13 March, 2011

The Untold Story

There are three dates of supreme significance in my daughter’s life. Hannah was conceived on 25 July, 1989. She was delivered on 4 May, 1990. We celebrate the role that medical technology and surgical finesse played in her rebirth on 17 March, 2005. When it comes to Hannah, there is much to celebrate. When it comes to Hannah, so much has been joyous, but nothing has been easy.
Hannah did not take that first instinctual gasp of air when she was born. The drama took place in that instant of what didn’t happen. It took the efforts of a pediatrician and several nurses to coax her to breathe. She was a nine-pound baby whose lungs were filled with melconium. By the time Hannah was seven, we knew that something was not altogether right about her breathing.

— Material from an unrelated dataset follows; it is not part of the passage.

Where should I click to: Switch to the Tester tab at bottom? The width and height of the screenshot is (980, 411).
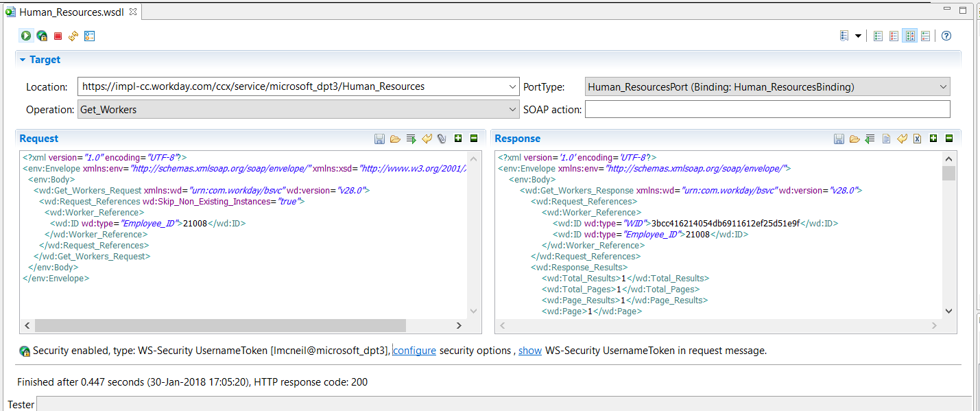tap(21, 404)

Our active, bright child was petite – she did even make the height and weight percentiles on the growth curves in every pediatrician’s office; her place in the front row, center, of every class picture was assured. Despite her size, she was reading by three, calculating volumes of spheres by the time she was five. Hannah had exceptional strength, coordination and flexibility. She was recruited to compete on an elite gymnastic team when she was seven. But the simple act of breathing challenged Hannah. She struggled with asthma, chronic respiratory infections and recurrent pneumonia.

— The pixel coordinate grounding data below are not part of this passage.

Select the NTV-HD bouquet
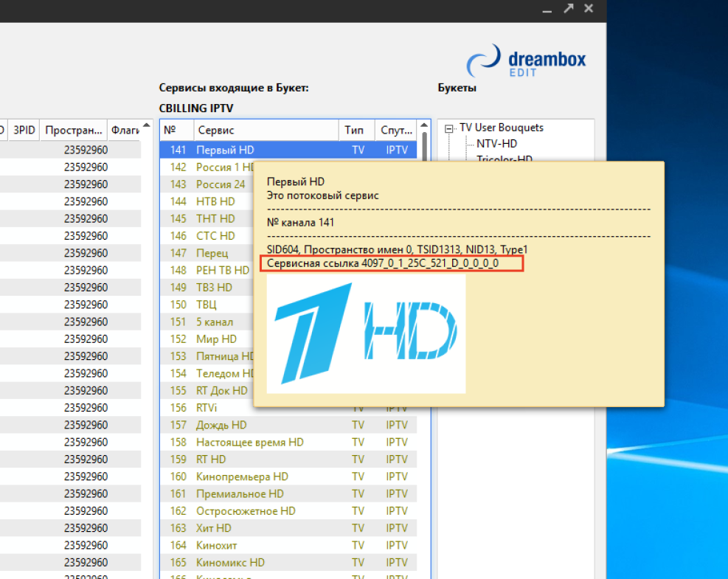The image size is (728, 579). pyautogui.click(x=496, y=144)
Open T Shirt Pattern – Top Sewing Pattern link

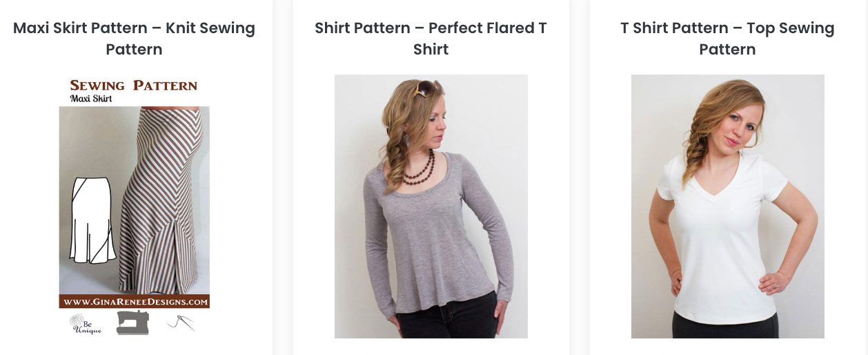(x=727, y=39)
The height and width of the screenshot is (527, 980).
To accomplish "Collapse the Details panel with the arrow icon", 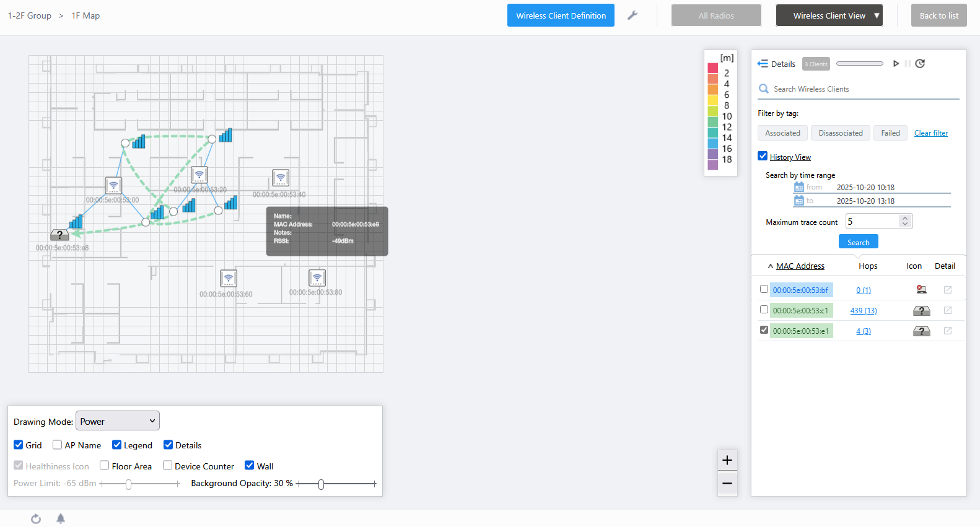I will pyautogui.click(x=763, y=64).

Summers were the best for her. Winters stopped her in her tracks. She rarely complained about the cancelled plans, abandoned vacations and interrupted efforts on performances and competitions. Over time, Hannah developed allergies to all antibiotics. In order to take an antibiotic, she first has to go through a desensitization process under the care of an immunologist in Boston. Rather than bemoan her circumstances, she channeled her energy into academics and pushed herself to the limit. In high school, we discovered she had needlessly suffered for years due to a misdiagnosis of a congenital lung abnormality. By the time it was detected, her condition had deteriorated into a life-threatening situation. After a radical lung reconstruction and ensuing drug therapy for aspergillus, Hannah reclaimed her life. It took a year for Hannah to fully recover from her surgery and treatment. She did more than simply recover. She pushed beyond the physical limits she had always known. The young woman she has become is filled with grace.

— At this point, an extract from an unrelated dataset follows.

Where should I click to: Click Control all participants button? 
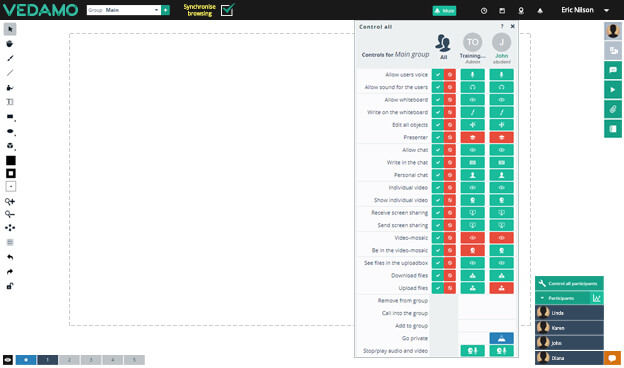point(569,284)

Sometimes a story is told in terms of what we can’t see. In Hannah’s transcripts, we can’t see how self-directed much of her education has been. We can’t see the times she was overlooked and forgotten socially because she was unable to attend school. We can’t see her unique ability to make lemonade out of lemons – in three languages! On my bureau rests an empty picture frame; it is surrounded by photographs of my three children, a favorite quote and a picture of my husband. I keep the small glass frame empty for one reason. It holds all the possibility of a thousand untold stories. Hannah is like that empty frame. She rarely looks back at what might have been. Rather, her eyes are fixed on the future and focused on all the bright magic of the stories she will tell.

September, 2008

I wrote this essay to attach as the parents’ statement on Hannah’s application to Georgetown University. Fast forward three years – Hannah is a junior at Georgetown. I could never have guessed that Hannah would have to take a medical leave of absence in spring of her junior year. Her lungs, once again, have raised havoc with her plans. She intended to spend four months studying in Tokyo. Hannah withdrew less than a week before the recent devastating earthquake hit Japan. My departed mother would have offered her wry wisdom, sotto voce, “The Lord works in mysterious ways.”